= EXERCISE =
When you transcribe the data below, reproduce every line exactly and leave each picture out.

= EXTRACTED INFORMATION =
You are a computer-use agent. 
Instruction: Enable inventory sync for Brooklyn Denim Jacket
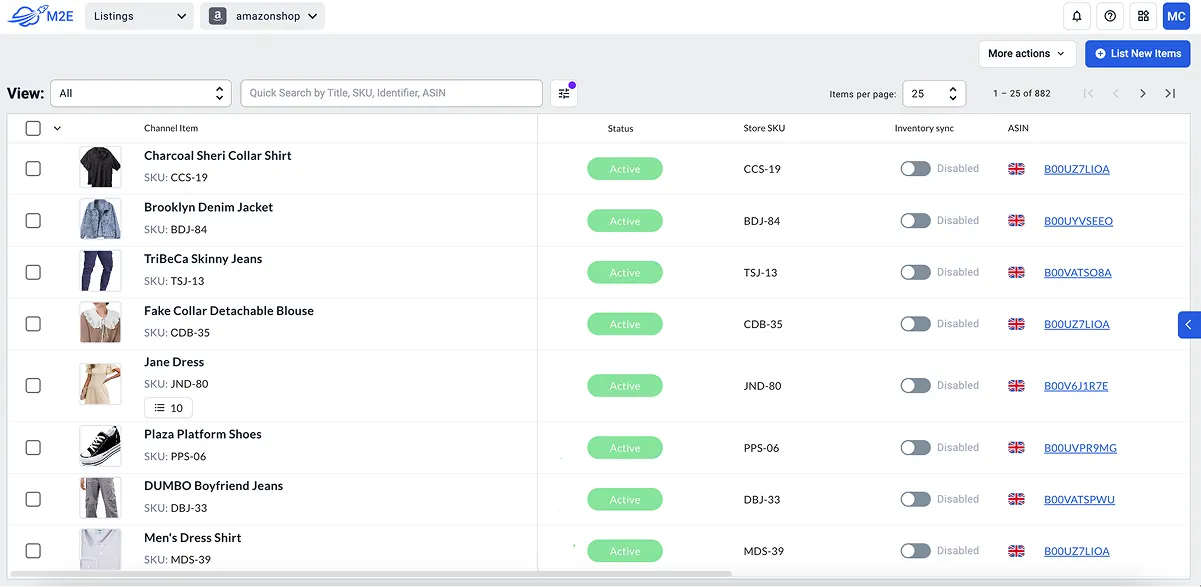point(915,220)
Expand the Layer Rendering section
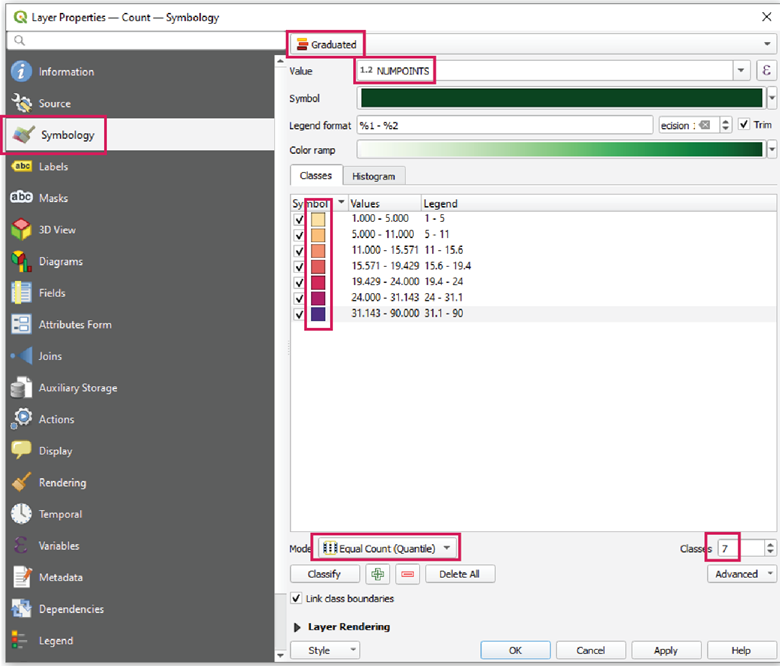The height and width of the screenshot is (666, 780). [x=298, y=627]
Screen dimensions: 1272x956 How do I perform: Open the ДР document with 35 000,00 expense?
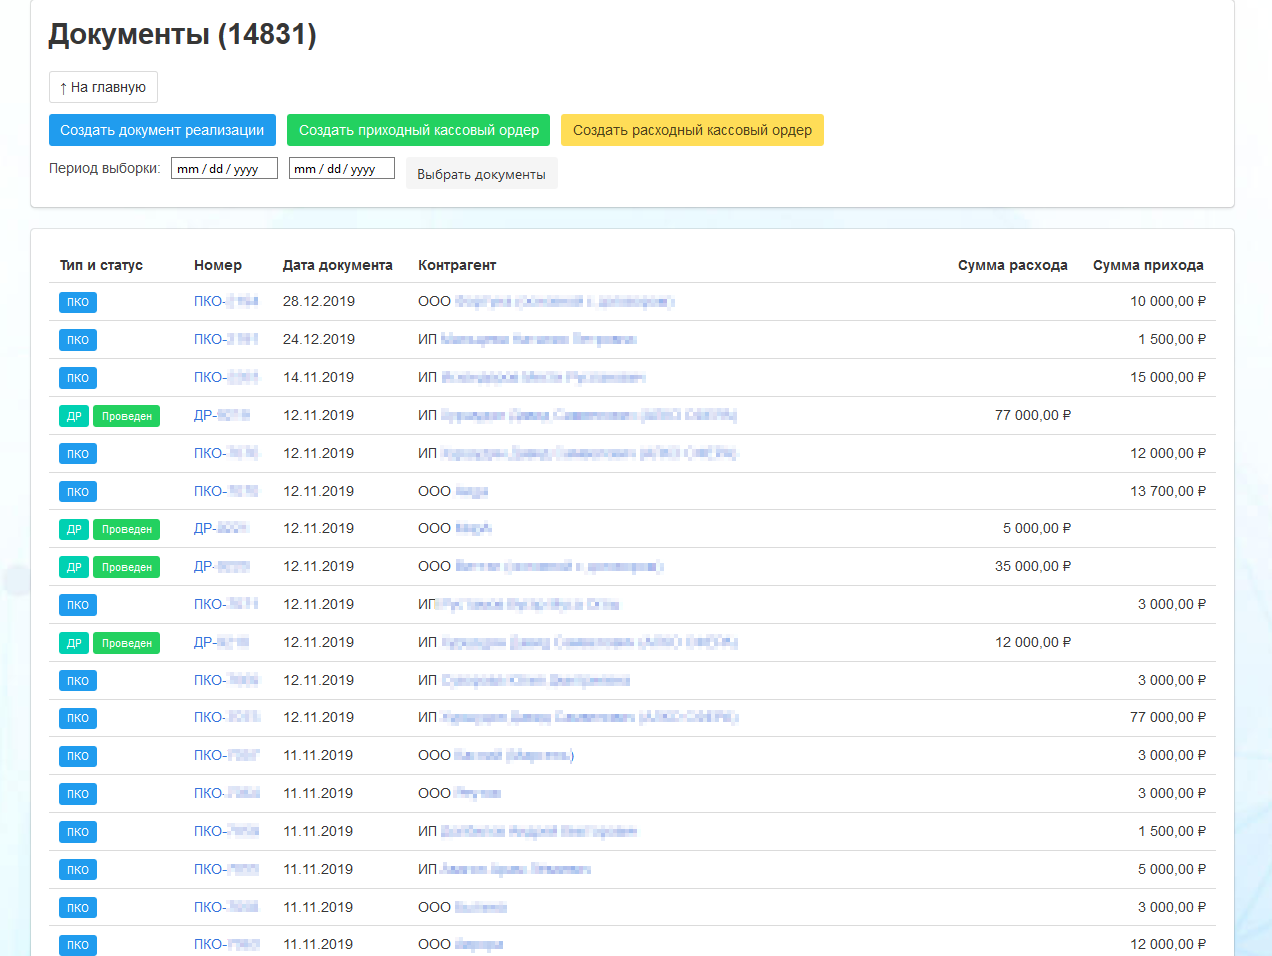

= SOLVED PROBLEM =
You are a computer-use agent. 
Instruction: Enable inventory sync for Brooklyn Denim Jacket
point(915,220)
Expand the Layer Rendering section
The height and width of the screenshot is (666, 780). [x=298, y=627]
Screen dimensions: 1272x956 How do I perform: Open the ДР document with 35 000,00 expense?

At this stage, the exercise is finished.